Creating a Simple Server
Okay, so you want to make a simple api server. You would need to create a node.js project, then install the Orator dependency with npm:
npm install orator --save
Then within your javascript code, you could write the following:
// Load the orator module with a few settings
var libOrator = require('orator').new(
{
Product: 'MyMicroserviceHash',
ProductVersion: '9.8.7',
"APIServerPort": 8000
});
// Add an API endpoint
libOrator.webServer.post
(
'/echo/:name',
function(pRequest, pResponse, fNext)
{
// Send back whatever was sent as "name" in the URI
pResponse.send(pRequest.params);
return fNext();
}
);
// Start the web service
libOrator.startWebServer();
After writing this code, you could run your service and a browser going to http://localhost:8000/echo/Gargamel
would return a JSON object with Gargamel as the name.

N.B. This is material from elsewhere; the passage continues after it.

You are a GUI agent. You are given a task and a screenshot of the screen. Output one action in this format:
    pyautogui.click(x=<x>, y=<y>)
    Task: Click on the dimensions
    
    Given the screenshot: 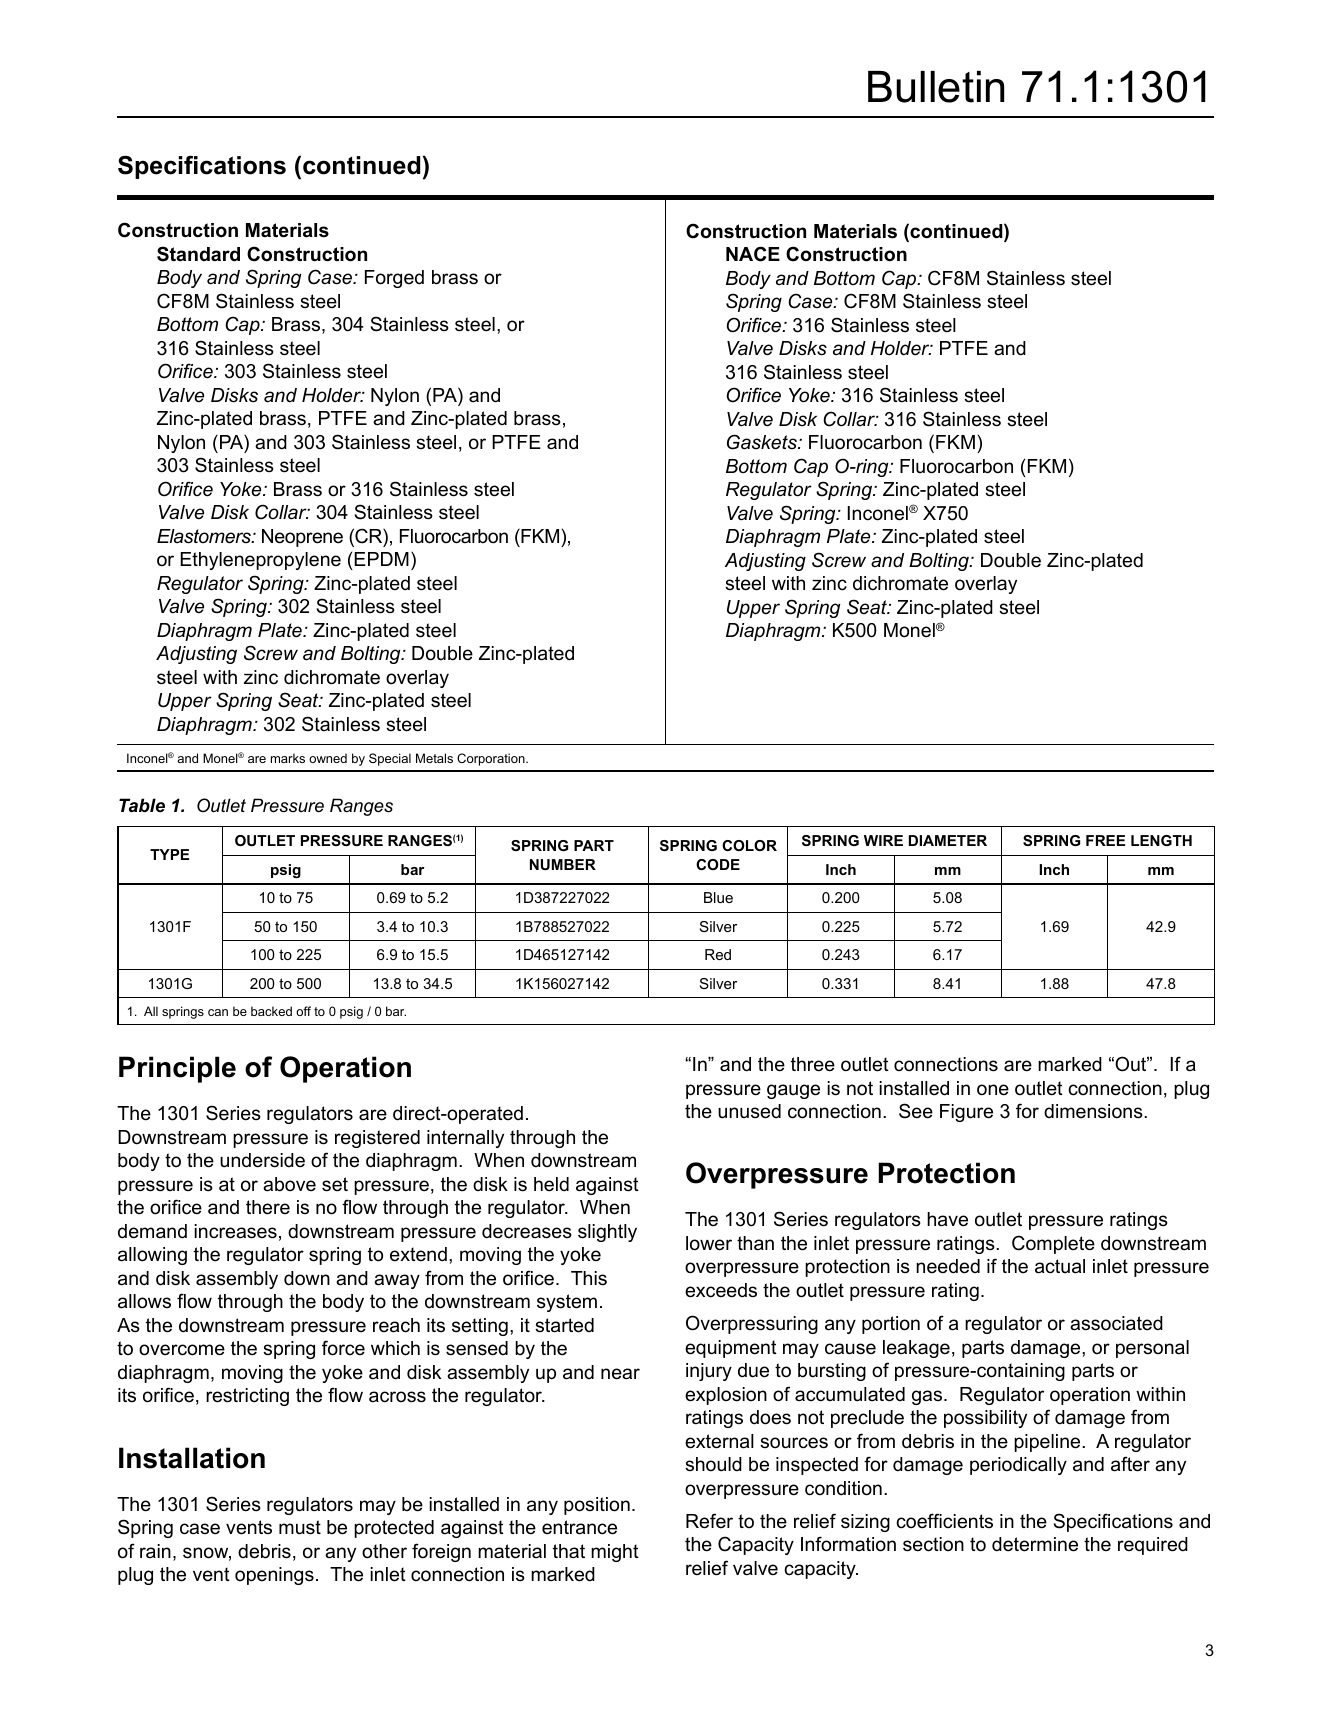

Of course, this is not much different from the Restify code. Where it gets interesting is dealing with things like logging and configuration management. For instance, if you do
// Load the orator module with a few settings
var libOrator = require('orator').new(
{
Product: 'MyMicroserviceHash',
ProductVersion: '9.8.7',
"APIServerPort": 8000,
ConfigFile:__dirname+'/MyMicroservice-Config.json'
});
// Add an API endpoint
libOrator.webServer.post
(
'/echo/:name',
function(pRequest, pResponse, fNext)
{
// Send back whatever was sent as "name" in the URI
pResponse.send(pRequest.params);
return fNext();
}
);
// Start the web service
libOrator.startWebServer();
Then you could create a file in the same folder as this script called MyMicroservice-Config.json
and as long as it is valid json, settings can be loaded from there. Something like this:
{
"APIServerPort": 8080,
"UUID":
{
"DataCenter": 0,
"Worker": 0
},
"LogStreams":
[
{
"level": "info",
"path": "./MyMicroService-Server.log"
},
{
"level": "trace",
"streamtype": "process.stdout"
}
]
}
And suddenly the bunyan logging will write to a file and stdout, and you can configure 20 Docker instances to each have a different Worker ID.